Published:Tuesday | May 3, 2016 | 12:00 AMHubert Lawrence

The early-season form of Omar McLeod has one of his former high-school coaches thinking about the world record.

Raymond Graham, who coached McLeod in 2013 at Kingston College (KC), says McLeod's early speed will help chase Aries Merritt's four-year-old 110-metre hurdles record of 12.80 seconds.

Graham also believes that McLeod and Hansle Parchment could make hurdling history for Jamaica at this summer's Olympic Games in Rio de Janeiro.

Graham isn't surprised by his former student's early-season run of 13.08 seconds at the Drake Relays last weekend.

"He is the first hurdler I've seen with so much speed, and when you have speed," he explained, "you're going to run fast".

The long-time coach believes McLeod was unlucky to hit the hurdles in last year's World Championship final and said: "I think he will break the world record soon."

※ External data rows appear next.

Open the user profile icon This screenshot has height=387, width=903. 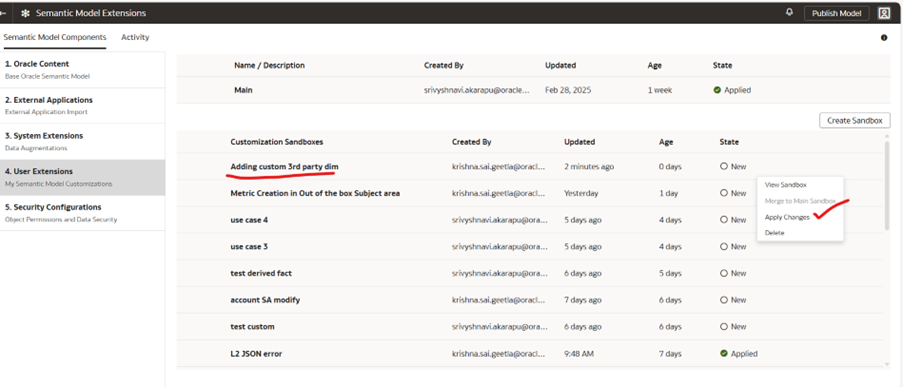pos(884,13)
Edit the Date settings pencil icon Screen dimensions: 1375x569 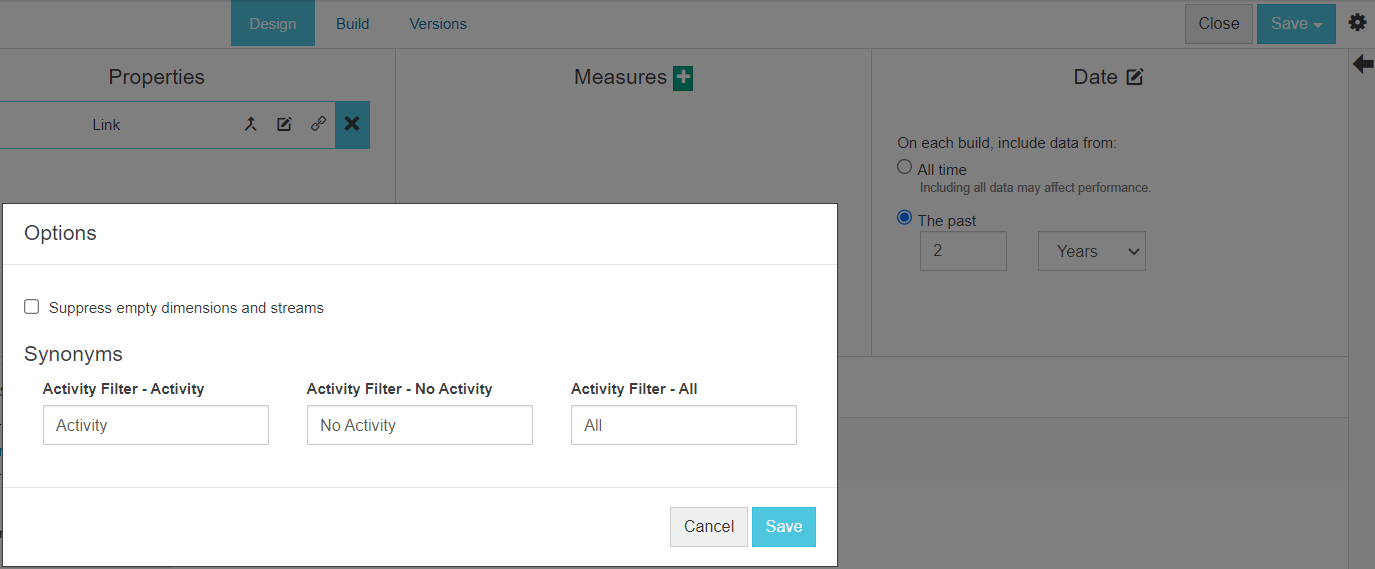point(1134,78)
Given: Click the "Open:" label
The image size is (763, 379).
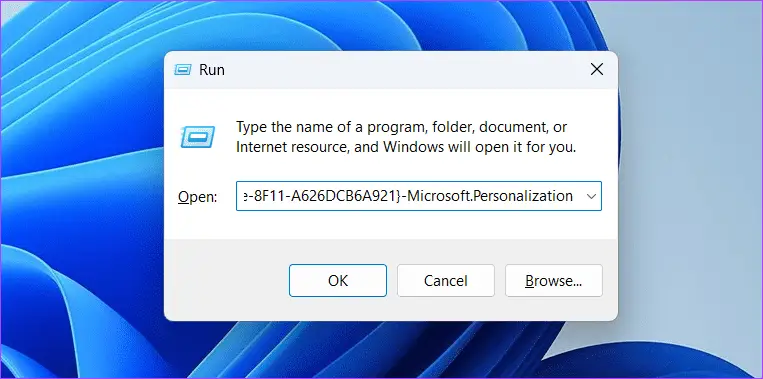Looking at the screenshot, I should [197, 197].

McLeod ran 12.97 seconds to beat Parchment, the 2012 Olympic bronze medallist, to win last year's National Senior Championships.

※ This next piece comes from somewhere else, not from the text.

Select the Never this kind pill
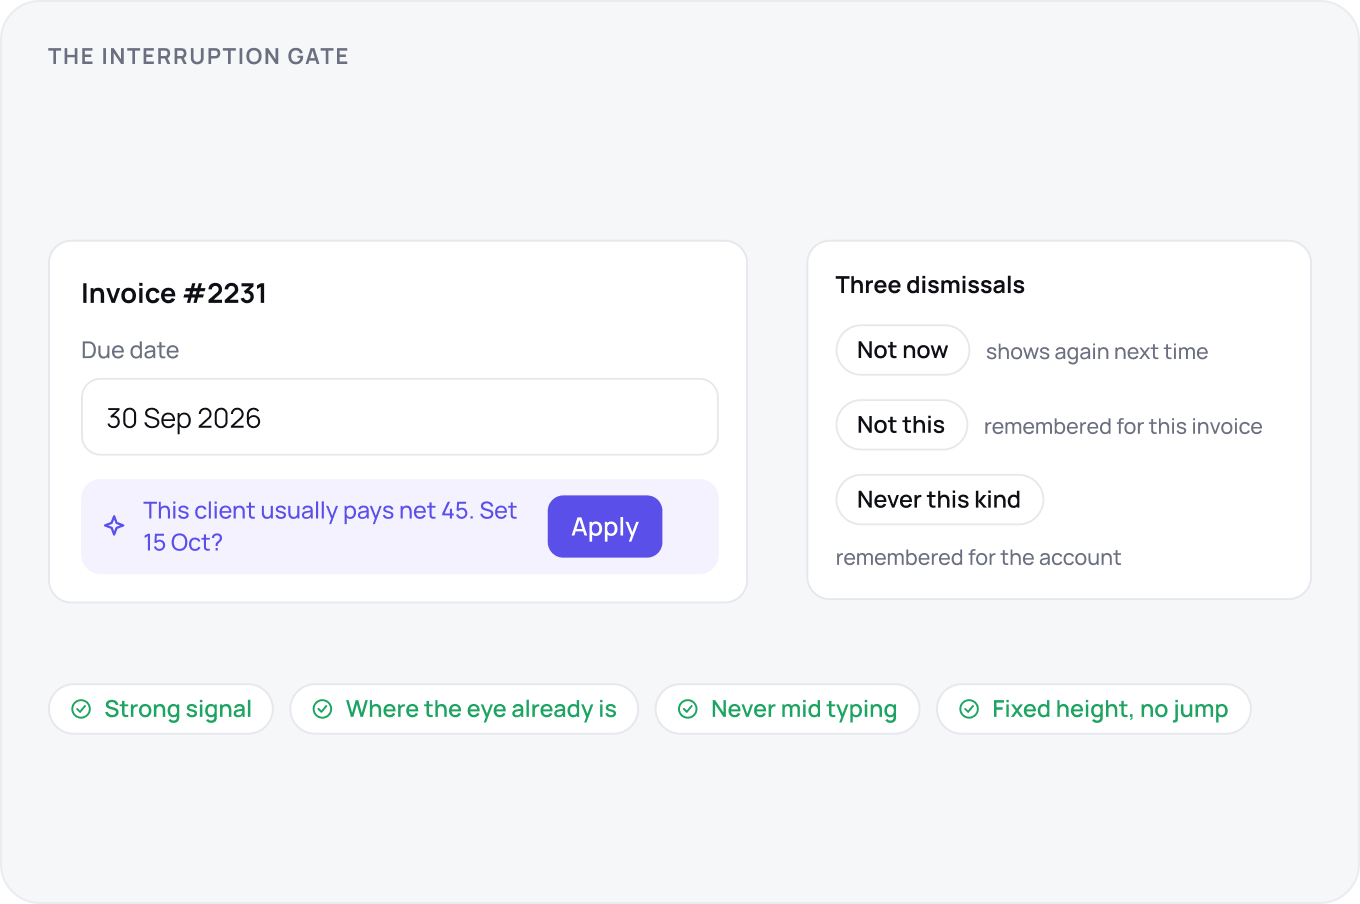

However, he struggled in the World Championships final where he placed sixth. Parchment peaked well at the Worlds to be runner-up to Russia's Sergey Shubenkov.

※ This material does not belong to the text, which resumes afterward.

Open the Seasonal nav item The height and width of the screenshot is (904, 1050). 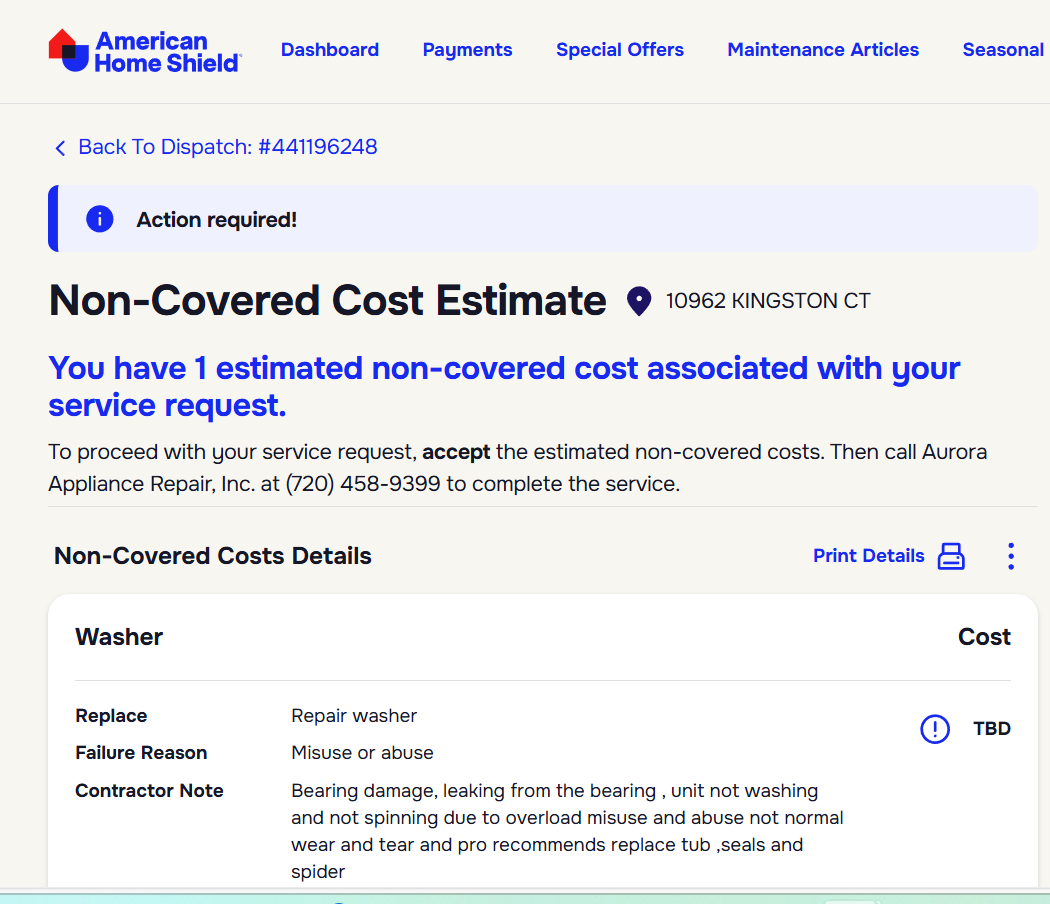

Graham isn't the first to project world-record potential for McLeod. Just after McLeod's Nationals wins, 1966 CAC silver medallist Ray Harvey said: "His form is immaculate, impeccable, but his speed is what really, I think, could propel him probably close to the world record."




McLeod has recently run 9.99 seconds for the 100 metres, but Graham doesn't believe the accelerated velocity will create problems.

"All he has to do is fix his leg sometimes by not hitting the hurdle," he suggested.

"Once he's clean, we're going to see something fantastic soon, before even Rio", Graham said, using hurdling terminology to describe a race when the athlete isn't slowed down by contact with any of the 10 obstacles.

More broadly, the experienced coach thinks that McLeod and Parchment could both win medals in the 110-metre hurdles at the Olympics.

"Once Parchment gets his start, we could see Jamaica creating history - a quinela," he predicted.

"With Omar's early speed, once Parchment gets his start, Jamaica is in for some good times in the hurdles," he concluded.